The epistolary form is especially well-suited to relationship stories, in which what’s left unsaid often matters more than what’s articulated. For example, in the short story “Love.edu” by Eliza Levin, two English professors email about a shared academic interest—and what starts as a collegial conversation soon blossoms into something more. The details do a lot of heavy lifting here to show the transition from formality to familiarity: a shift from “Professor Laird” to “Fred,” a postscript that lingers longer than it should.
And indeed, the real magic of an epistolary story is imagining what’s happening off the page. What are these characters thinking? How deliberate are they being with their words? To what extent do we know things about them that they may not even know themselves?
If you want to try this approach, think about what kind of correspondence suits your characters and their circumstances. Text messages, for example, can capture urgency or casual intimacy. Old-fashioned letters might suggest distance and longing. And don’t underestimate the power of one-sided correspondence—a series of missives that never receive a reply (or where we don’t see the replies) can be devastatingly potent.
2. Let a character argue with their author
This is one of the most daring creative approaches for a short story, but when it works, it really works. Writing a character who is “self-aware,” pushing back against the decisions their author makes, opens up a rich vein of metafiction that can be hilarious, moving, or both.

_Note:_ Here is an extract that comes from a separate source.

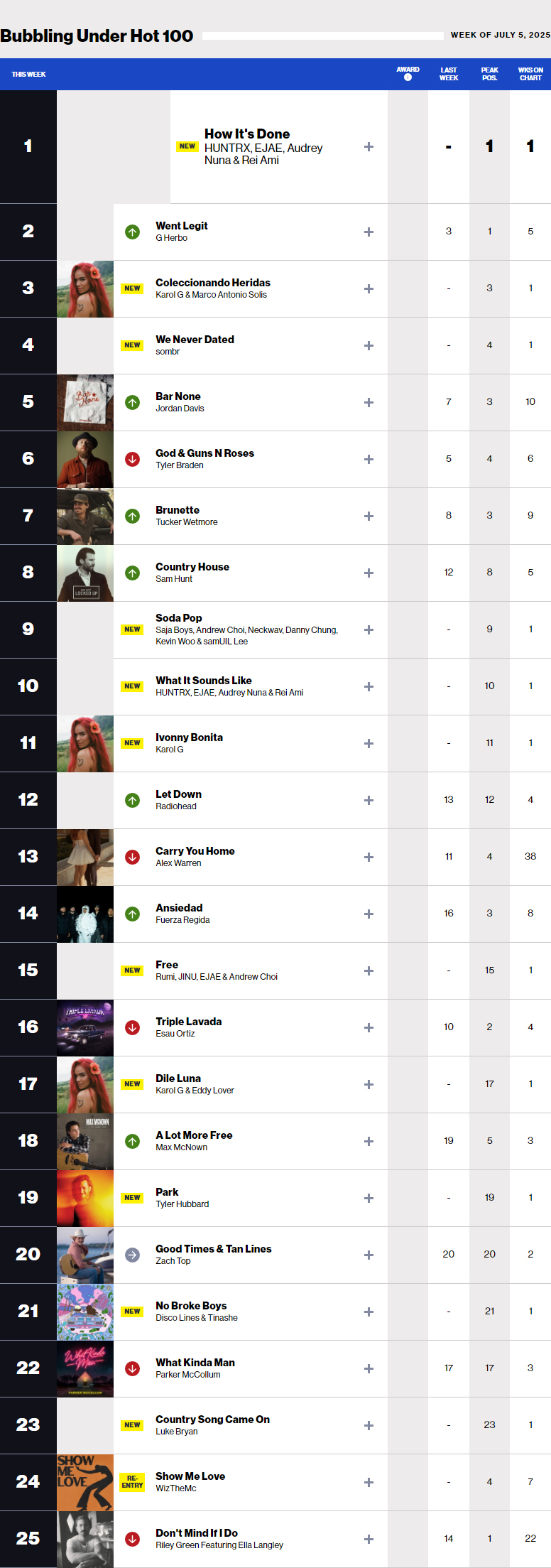Open the Radiohead artist link
Image resolution: width=551 pixels, height=1568 pixels.
pos(176,806)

The key to pulling this off is to create a conflict between character and author that doesn’t feel too gimmicky. The best metafictional stories use author-character relationships to pick apart legitimate creative tensions: the gap between intention and execution, the limits we impose on our characters (consciously or unconsciously), and the fear that so often holds writers back from reaching their full potential.

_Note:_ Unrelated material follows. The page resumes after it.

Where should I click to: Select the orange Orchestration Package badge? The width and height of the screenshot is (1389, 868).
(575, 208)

A fantastic example of this is “Track Changes” by Ali Venosa, a shortlisted story from a recent Reedsy contest. In this piece, a woman narrates her own frustrated existence inside a Word document, watching as her author creates—and then deletes—version after version of her.
The narrator’s voice is sharp and self-aware, and the story becomes a biting critique of how audiences respond to “unlikable” women. We feel the character’s exasperation as she’s written into a gambling addiction, then a drug-dealing arc, then something so dark that the details are actually withheld from the reader… only for the author to lose her nerve each time, hitting backspace until the slate is wiped clean again.
The idea is obviously clever, and each new twist keeps us intrigued—but the true genius of this story is how much it resonates beyond the page. After all, the tension of what is “acceptable” for men vs women is arguably even stronger in real life than in fiction.
So if you want to try something in this space, remember: the “character knows they’re in a story” concept needs stakes. What does the character want that their author won’t give them? What does their conflict reveal about storytelling and/or society? Address these questions and your story will be more than a one-trick pony; it will have staying power.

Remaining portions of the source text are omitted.